Personal certificate:

    openssl pkcs12 -in mydccert.p12 -clcerts -nokeys -out mydccert.pem    

Private key:

    openssl pkcs12 -in mydccert.p12 -clcerts -nocerts [-nodes] -out mydckey.pem    

As a result, collegeca.pem will contain Dartmouth CA's root certificate, mydccert.pem --- your personal Dartmouth certificate, mydckey.pem --- private key, associated with your personal certificate. Optionally -nodes will output your private key unencrypted, i.e. not protected by a password --- please make sure, that it's kept securely!.

Connecting to Dartmouth Secure Wireless Network

Using Network Manager

Have your Dartmouth certificate ready as .p12 file (see exporting from Firefox above). Use Network Manager's taskbar applet to configure new wireless connection with:

SSID: Dartmouth Secure

Mode: Infrastructure

Wireless Security:

Security: WPA & WPA2 Enterprise

Authentication: TLS

Identity: your name as in DND

User certificate: leave empty

CA certificate: leave empty

Private key: mydccert.p12

Private key password: password created while saving to .p12 from Firefox

Using wpa_supplicant from the command line

This should work independently of Network Manager and/or Linux distribution. Running wpa_supplicant from the command line console can also be helpful in debugging a problematic connection.

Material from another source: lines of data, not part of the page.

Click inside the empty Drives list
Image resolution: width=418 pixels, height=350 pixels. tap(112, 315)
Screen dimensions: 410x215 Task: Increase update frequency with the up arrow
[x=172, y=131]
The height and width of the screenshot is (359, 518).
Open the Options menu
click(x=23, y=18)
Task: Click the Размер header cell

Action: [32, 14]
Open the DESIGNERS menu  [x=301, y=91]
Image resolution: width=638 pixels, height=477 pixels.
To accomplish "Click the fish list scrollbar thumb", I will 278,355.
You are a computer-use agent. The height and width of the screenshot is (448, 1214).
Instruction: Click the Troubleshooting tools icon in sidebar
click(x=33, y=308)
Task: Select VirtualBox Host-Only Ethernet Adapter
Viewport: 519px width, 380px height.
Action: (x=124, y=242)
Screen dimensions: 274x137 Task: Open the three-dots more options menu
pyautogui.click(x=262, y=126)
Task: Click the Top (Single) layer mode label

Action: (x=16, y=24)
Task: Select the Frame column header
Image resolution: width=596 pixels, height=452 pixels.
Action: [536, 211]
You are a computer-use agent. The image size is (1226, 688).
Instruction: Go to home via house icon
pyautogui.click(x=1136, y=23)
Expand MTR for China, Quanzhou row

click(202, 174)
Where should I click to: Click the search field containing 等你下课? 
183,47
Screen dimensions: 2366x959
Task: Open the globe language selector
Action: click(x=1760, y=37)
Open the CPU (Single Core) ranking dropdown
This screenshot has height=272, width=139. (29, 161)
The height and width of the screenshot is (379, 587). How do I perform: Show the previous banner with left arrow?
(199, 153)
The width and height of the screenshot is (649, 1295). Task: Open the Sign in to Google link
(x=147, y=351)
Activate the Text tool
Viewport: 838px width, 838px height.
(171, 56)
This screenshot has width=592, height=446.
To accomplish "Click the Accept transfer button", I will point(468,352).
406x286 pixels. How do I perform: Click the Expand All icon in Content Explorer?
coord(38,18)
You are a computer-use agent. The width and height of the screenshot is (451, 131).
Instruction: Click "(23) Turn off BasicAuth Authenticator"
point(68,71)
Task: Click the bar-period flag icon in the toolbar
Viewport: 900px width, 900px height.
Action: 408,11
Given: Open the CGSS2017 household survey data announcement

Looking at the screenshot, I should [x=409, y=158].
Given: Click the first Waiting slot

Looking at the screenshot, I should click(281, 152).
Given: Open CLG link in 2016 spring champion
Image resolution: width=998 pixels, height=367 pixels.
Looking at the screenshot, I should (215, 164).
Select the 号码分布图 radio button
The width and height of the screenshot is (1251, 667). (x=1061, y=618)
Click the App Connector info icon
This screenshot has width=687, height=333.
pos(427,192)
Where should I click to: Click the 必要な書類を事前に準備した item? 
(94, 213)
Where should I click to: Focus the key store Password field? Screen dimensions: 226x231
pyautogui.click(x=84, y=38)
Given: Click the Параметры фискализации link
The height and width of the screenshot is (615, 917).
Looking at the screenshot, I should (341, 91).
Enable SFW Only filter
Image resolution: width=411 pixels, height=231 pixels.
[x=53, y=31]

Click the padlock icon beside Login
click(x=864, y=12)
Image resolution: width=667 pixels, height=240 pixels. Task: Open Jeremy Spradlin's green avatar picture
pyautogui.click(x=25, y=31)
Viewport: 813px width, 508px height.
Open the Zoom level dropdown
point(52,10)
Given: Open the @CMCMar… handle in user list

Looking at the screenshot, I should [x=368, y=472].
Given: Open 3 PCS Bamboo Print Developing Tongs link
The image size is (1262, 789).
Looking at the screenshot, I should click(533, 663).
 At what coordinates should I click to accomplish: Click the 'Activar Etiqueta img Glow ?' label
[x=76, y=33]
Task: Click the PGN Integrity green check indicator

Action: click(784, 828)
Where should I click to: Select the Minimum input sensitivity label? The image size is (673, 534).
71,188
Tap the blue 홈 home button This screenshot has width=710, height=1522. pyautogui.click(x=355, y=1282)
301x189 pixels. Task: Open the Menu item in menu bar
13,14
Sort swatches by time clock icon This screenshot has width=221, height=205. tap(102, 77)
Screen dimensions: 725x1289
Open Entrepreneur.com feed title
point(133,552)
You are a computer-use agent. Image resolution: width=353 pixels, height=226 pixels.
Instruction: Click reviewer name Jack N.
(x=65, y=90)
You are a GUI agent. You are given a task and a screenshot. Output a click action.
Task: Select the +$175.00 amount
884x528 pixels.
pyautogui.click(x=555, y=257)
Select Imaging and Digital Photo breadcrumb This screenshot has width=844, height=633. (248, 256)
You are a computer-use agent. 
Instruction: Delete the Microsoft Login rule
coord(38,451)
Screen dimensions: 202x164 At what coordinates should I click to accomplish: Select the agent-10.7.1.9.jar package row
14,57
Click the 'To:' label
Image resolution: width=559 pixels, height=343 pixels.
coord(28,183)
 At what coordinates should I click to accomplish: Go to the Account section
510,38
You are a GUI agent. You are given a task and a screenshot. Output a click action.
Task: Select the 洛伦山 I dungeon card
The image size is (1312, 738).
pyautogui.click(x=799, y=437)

• Prepare PKI certificates and your private key as three separate PEM files (see above).
• Create /etc/wpa_supplicant.conf for Dartmouth Secure. Use your DND name for "identity" and a full path to .pem files:

  # /etc/wpa_supplicant.conf
  network={
  	ssid="Dartmouth Secure"
          proto=WPA2
  	key_mgmt=WPA-EAP
  	eap=TLS
  	identity="..."
  	ca_cert="/home/.../ssl/dcca.pem"
  	client_cert="/home/.../ssl/mydccert.pem"
  	private_key="/home/.../ssl/mydckey.pem"
  	private_key_passwd="..."
  }
  

• Run wpa_supplicant in non-daemon mode to test the connection:

  # wpa_supplicant -c /etc/wpa_supplicant.conf -d -i eth0
  

  Use -dd for even more debug info. Replace eth0 with your wireless interface (run iwconfig to figure it out).
• If there are no errors, run 'dhclient eth0' from another terminal to obtain an IP address for the wireless interface.
• If all went well, wpa_supplicant can subsequently be run as a daemon by adding a -B switch to the invocation.